At each interest point, extract a small sub-image (e.g. 30x30 pixels)
For each sub-image, compute a "descriptor", some representation of the image content in that window. Again, many descriptors exist. Things to look at are how well the descriptor describes the image content (you want two descriptors to match only if they are similar) and how invariant it is (you want it to be the same even after scaling). In your case, I'd recommend using SIFT. It is not as invariant as some other descriptors, but can cope with scale well, and in your case scale is the only thing that changes.
At the end of this stage, you will have a set of descriptors.
Testing (with the new test image).
First, you run the same interest point detector as in step 1 and get a set of interest points. You compute the same descriptor for each point, as above. Now you have a set of descriptors for the target image as well.
Next, you look for matches. Ideally, to each descriptor from your original image, there will be some pretty similar descriptor in the target image. (Since the target image is larger, there will also be "leftover" descriptors, i.e. points that don't correspond to anything in the original image.) So if enough of the original descriptors match with enough similarity, then you know the target is there. Moreover, since the descriptors are location-specific, you will also know where in the target image the original image is.

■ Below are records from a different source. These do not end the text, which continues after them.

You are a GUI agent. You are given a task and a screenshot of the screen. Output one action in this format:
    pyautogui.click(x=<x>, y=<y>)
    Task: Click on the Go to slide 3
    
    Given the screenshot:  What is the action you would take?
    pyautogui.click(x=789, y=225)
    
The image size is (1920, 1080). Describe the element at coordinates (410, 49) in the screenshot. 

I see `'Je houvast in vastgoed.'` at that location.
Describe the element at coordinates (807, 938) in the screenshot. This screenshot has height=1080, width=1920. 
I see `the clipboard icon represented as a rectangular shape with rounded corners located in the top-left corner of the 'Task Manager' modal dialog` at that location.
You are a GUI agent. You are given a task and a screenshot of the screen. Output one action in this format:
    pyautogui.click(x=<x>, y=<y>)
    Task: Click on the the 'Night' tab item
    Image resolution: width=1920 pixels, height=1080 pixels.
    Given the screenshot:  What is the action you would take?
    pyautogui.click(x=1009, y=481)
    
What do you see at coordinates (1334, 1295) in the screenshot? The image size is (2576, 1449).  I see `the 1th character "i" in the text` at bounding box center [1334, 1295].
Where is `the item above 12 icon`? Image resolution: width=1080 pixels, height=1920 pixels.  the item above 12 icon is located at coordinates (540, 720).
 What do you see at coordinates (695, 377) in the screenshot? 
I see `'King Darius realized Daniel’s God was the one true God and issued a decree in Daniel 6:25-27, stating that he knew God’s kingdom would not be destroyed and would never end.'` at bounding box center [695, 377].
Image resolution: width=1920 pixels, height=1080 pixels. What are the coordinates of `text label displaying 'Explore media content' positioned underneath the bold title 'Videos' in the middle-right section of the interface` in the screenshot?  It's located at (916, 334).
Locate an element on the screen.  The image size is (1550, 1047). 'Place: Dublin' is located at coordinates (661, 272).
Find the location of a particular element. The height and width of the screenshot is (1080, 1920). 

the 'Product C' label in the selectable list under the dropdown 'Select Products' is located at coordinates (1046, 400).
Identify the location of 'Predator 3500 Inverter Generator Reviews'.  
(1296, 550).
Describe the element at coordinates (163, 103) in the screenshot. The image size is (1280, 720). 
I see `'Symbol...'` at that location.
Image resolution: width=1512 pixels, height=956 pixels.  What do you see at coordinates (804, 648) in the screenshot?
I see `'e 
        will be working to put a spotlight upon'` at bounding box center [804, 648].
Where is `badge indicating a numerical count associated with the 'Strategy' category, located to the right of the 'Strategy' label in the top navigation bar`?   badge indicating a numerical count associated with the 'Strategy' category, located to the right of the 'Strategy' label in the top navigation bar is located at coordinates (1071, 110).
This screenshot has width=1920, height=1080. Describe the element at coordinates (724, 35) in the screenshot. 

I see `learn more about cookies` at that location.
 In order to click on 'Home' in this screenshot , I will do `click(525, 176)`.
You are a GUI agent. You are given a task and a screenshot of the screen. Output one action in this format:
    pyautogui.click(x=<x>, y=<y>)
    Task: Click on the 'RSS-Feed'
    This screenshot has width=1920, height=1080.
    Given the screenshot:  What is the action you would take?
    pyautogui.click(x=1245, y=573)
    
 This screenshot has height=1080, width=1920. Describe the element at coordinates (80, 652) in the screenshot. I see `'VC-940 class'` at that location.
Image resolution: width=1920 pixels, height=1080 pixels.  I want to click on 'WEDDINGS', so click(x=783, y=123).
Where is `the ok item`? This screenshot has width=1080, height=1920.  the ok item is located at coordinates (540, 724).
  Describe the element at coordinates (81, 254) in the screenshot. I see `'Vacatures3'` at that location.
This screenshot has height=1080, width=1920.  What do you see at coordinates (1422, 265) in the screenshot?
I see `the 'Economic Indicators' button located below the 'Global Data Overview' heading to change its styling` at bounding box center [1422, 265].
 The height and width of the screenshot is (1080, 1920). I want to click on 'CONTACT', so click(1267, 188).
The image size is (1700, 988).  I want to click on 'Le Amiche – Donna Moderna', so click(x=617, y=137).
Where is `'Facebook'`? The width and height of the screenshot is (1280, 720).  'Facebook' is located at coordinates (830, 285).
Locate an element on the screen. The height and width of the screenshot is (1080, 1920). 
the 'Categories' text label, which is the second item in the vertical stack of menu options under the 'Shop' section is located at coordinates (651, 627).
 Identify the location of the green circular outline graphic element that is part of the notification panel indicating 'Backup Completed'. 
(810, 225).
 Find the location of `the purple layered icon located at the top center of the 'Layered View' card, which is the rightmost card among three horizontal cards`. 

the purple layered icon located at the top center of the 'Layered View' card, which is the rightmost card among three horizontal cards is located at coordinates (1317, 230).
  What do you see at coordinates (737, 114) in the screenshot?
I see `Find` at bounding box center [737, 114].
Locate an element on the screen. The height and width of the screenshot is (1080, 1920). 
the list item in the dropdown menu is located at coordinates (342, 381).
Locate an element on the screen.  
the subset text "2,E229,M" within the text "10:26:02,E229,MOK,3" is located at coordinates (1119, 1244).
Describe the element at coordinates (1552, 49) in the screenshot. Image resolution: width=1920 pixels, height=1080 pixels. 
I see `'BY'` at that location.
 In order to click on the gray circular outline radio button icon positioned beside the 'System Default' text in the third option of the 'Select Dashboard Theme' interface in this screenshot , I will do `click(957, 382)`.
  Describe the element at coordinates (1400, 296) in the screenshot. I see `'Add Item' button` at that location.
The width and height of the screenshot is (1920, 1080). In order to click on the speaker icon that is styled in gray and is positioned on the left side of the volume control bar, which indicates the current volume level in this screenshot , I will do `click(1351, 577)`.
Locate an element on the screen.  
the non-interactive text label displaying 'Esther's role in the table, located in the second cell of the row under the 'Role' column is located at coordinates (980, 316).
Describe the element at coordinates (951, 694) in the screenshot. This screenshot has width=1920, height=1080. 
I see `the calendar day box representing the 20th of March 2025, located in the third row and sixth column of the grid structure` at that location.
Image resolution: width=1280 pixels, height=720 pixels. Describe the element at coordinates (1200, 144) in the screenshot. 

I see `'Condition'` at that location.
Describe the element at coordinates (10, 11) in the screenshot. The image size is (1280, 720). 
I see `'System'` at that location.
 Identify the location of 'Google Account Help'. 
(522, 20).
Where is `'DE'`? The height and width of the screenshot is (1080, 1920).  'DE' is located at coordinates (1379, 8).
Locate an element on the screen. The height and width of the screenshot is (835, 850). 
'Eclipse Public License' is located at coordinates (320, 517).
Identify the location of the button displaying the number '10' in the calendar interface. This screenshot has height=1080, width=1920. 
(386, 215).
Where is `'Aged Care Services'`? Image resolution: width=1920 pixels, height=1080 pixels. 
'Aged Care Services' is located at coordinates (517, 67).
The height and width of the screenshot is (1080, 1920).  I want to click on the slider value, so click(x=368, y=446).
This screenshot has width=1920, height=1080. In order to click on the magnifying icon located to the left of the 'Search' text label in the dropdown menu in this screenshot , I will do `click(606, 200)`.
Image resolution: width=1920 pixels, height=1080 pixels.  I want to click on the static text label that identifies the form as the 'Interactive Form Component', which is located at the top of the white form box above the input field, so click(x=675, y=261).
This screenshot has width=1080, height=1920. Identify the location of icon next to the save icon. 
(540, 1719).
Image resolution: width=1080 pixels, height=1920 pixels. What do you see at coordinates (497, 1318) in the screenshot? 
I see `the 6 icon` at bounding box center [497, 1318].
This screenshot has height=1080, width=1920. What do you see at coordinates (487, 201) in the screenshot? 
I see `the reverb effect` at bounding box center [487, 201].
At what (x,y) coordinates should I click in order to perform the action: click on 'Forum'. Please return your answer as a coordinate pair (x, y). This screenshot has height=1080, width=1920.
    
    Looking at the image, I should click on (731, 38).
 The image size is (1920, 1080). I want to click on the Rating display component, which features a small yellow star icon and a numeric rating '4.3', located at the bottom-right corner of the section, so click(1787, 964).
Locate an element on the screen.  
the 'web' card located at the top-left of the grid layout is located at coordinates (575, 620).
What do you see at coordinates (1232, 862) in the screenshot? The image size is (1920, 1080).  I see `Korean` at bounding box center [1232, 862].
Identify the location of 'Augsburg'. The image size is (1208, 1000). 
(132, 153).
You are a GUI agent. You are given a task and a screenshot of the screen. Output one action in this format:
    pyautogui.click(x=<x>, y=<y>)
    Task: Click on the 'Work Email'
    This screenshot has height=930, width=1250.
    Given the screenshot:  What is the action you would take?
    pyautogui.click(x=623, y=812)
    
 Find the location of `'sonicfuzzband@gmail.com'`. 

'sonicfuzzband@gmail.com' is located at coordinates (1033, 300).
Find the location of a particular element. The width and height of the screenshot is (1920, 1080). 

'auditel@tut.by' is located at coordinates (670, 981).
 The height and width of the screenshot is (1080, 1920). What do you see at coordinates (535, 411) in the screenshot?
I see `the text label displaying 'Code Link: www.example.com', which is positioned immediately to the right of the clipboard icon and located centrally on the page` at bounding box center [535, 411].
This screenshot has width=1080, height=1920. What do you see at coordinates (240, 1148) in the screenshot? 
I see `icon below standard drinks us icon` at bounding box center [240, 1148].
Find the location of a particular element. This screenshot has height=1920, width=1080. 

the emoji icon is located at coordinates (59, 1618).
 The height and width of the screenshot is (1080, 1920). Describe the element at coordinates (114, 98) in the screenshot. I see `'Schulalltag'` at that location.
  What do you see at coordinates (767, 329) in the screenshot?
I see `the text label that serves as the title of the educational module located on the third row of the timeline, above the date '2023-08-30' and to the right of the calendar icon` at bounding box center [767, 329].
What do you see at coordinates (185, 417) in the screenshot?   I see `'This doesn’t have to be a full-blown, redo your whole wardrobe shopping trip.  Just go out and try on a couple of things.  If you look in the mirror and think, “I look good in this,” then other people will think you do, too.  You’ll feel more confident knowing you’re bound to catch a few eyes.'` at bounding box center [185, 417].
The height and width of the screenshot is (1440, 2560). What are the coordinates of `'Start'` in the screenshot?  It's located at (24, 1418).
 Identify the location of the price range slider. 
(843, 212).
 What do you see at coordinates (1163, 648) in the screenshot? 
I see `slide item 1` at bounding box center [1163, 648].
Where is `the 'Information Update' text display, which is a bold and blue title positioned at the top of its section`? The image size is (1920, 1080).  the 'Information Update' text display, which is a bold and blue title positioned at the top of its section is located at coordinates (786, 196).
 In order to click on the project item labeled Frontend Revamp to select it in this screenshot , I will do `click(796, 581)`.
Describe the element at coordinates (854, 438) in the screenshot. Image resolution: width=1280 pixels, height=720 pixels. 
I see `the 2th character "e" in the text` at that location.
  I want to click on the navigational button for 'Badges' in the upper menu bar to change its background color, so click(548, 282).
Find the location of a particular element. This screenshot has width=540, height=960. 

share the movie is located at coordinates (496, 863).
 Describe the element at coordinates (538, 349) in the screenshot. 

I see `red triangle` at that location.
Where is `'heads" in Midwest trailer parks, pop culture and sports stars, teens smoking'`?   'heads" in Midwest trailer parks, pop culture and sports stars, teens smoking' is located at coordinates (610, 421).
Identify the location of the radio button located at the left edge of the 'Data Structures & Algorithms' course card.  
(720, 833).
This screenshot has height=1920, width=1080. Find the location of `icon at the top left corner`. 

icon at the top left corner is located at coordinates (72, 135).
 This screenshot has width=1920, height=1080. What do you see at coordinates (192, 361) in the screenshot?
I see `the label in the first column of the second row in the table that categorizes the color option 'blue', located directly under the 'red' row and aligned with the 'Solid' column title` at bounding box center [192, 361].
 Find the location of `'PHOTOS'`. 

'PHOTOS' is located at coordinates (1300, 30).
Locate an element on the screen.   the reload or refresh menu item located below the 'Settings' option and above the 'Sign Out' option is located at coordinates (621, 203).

You probably want cross-correlation. (Autocorrelation is correlating a signal with itself; cross correlating is correlating two different signals.)
What correlation does for you, over simply checking for exact matches, is that it will tell you where the best matches are, and how good they are. Flip side is that, for a 2-D picture, it's something like O(N^3), and it's not that simple an algorithm. But it's magic once you get it to work.
EDIT: Aargh, you specified an arbitrary resize. That's going to break any correlation-based algorithm. Sorry, you're outside my experience now and SO won't let me delete this answer.
http://en.wikipedia.org/wiki/Autocorrelation is my first instinct.
Take a look at Scale-Invariant Feature Transforms; there are many different flavors that may be more or less tailored to the type of images you happen to be working with.